子どもってみんな変わっているじゃないですか、一人一人。ところが、私が変わっているのは「お母さんが働いているせい」という見方をされたようなんです。それが母としてはつらかったと思います。

―― 子ども心に、お母さんが苦労していると思われたのですか。

いえ、当時は子どもでしたからよく分かっていませんでした。むしろ私は私で、周りから「お母さんがいなくて明理ちゃんはかわいそうね」と言われていたので、「私はかわいそう」と思っていた…というか思わされていた時期もありました。

周囲にそう言われると、子どもなので「ああ、私はかわいそうなんだ」と思ってしまうのですよね。そういう社会的なステレオタイプの押しつけが子どもに反映していた例かなと、今になって思います。

ある程度大きくなってから、「どうしてママはお仕事をするの?」と聞いたんです。4~5歳だったと思うのですけど。

そうしたら「ママはね、あなたが生まれる前からお仕事していたのよ」と言われて、ガーンと衝撃を受けました(笑)。「ええ、そうだったんだ」と。私より先行しているものがあるということ、そもそも母に、自分が生まれる前の時間があった、ということをそのとき初めて子どもなりに認識して、ダブルでショックでした。

そう言われて、じゃあ、しょうがないと納得してしまいました。

「そんなことでは仕事が来ませんよ!」と叱られた

―― 明理さんが照明デザイナーになるとお母さんは思ってもなかったとのことですが、職業は何であれ、自立して働くことは大前提として家庭の教育にありましたか。

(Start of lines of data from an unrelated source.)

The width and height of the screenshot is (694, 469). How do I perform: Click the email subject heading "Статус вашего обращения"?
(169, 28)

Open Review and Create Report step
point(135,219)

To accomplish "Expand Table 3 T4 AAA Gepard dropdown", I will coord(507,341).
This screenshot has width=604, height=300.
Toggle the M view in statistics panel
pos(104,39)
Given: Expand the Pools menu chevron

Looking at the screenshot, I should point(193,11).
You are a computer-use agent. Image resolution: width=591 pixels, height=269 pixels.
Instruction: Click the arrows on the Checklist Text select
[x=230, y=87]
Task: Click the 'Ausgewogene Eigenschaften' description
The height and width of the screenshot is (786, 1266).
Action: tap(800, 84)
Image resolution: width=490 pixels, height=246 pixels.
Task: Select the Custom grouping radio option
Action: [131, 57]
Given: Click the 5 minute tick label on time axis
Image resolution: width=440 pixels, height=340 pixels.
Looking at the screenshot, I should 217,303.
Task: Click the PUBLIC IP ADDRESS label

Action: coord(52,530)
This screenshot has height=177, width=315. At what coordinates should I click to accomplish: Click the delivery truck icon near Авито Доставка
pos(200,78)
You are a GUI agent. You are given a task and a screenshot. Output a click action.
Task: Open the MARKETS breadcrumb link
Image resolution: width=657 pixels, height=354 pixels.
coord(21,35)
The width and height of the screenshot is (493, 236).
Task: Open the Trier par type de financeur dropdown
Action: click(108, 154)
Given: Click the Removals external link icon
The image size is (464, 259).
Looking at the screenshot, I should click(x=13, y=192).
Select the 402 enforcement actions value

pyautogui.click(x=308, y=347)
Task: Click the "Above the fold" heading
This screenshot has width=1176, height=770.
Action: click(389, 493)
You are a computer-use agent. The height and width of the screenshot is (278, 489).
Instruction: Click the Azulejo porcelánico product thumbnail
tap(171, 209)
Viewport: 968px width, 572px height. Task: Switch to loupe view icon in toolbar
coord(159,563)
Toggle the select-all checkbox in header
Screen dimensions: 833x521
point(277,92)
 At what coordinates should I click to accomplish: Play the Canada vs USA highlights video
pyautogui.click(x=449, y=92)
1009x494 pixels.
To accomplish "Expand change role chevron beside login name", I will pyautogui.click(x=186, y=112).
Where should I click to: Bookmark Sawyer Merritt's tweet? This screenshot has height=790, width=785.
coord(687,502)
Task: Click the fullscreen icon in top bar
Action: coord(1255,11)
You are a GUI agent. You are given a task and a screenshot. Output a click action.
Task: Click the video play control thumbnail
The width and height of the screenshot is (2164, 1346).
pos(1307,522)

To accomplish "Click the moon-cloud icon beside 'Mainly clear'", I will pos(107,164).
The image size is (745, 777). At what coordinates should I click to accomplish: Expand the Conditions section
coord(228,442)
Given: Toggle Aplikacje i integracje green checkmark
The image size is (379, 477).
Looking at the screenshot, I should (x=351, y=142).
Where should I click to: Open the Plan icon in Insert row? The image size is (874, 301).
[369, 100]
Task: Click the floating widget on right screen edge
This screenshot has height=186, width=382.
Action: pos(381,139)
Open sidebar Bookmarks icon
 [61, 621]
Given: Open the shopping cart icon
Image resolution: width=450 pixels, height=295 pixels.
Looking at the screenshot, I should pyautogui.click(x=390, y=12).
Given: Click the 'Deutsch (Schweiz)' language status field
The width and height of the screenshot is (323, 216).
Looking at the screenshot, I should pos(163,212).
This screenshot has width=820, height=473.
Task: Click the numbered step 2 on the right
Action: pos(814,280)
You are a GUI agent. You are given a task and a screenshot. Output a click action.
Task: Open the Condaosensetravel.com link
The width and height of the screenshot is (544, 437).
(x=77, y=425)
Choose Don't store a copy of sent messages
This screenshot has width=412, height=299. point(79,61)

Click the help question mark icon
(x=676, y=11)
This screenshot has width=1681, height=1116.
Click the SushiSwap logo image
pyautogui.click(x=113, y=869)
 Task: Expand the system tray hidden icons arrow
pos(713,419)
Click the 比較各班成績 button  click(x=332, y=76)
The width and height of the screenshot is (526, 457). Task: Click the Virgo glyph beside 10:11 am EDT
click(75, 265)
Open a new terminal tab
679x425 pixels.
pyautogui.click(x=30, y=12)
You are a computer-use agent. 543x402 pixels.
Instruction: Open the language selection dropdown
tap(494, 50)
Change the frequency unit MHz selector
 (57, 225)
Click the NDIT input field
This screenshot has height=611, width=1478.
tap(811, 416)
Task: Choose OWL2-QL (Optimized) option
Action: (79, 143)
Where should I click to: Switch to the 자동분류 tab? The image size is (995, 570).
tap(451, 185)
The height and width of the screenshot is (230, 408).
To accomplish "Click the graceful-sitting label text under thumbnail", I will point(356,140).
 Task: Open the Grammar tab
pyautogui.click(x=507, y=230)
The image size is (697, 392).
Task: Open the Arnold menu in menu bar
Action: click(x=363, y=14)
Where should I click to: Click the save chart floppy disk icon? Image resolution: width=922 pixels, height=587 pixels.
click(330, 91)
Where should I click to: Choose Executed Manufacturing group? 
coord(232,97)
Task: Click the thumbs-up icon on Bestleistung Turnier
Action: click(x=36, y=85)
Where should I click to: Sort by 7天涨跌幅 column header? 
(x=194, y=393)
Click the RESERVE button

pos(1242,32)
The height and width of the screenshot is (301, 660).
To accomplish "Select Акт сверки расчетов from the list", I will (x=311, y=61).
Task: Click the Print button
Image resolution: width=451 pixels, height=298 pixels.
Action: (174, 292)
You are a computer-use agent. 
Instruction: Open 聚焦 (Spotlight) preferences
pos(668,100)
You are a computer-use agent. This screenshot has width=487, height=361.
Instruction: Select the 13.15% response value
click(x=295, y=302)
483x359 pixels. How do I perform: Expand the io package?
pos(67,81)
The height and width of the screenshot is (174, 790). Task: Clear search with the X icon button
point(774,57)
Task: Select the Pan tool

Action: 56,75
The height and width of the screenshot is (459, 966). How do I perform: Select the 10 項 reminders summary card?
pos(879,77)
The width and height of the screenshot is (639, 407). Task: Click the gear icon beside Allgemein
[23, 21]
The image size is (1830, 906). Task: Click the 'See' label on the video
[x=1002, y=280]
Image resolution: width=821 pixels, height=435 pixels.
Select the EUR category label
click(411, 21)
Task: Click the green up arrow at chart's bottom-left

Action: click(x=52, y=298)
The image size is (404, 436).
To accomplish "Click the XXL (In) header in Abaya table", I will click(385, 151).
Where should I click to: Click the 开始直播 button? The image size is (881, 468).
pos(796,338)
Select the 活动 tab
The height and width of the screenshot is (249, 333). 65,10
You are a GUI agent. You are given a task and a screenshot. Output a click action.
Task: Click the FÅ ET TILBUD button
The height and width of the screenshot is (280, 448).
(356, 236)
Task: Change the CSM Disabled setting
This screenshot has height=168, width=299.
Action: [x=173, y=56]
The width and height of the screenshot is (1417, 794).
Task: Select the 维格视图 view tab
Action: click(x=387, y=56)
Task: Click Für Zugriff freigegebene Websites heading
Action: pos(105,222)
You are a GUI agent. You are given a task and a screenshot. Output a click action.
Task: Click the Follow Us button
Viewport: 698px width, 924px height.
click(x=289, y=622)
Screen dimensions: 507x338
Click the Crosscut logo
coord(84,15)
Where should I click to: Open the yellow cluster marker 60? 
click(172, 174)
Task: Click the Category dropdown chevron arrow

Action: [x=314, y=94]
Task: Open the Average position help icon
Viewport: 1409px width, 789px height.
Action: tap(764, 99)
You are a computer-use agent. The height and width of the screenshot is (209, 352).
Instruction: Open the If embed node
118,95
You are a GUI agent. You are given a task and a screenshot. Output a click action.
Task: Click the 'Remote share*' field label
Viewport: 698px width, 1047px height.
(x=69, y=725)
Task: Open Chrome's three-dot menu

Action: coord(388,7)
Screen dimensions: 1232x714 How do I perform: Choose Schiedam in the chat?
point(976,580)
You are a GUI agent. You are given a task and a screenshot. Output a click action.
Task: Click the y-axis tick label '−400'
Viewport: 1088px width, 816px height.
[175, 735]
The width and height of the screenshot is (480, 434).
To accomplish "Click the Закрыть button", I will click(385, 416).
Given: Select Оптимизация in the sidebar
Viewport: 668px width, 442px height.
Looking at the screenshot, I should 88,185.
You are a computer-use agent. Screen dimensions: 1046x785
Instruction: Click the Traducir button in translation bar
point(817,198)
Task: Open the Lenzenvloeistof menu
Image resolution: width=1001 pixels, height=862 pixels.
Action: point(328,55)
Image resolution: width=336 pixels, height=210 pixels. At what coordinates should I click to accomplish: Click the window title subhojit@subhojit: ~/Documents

すらりと背が高い明理さん、小学校の卒業時にはすでに167cmあったという。背筋がピンと伸びているのは日ごろ習っているダンスの効果

そうですね。学校で部活動を選ぶときも、「柔道ならば将来海外に留学して万が一仕送りが途絶えても、道場でアルバイトできる。そのほうが皿洗いするよりも絶対に時給は高いわよ」と言われて、「なるほどねえ」と思いました。実務的というか実践的なアドバイスをもらいました。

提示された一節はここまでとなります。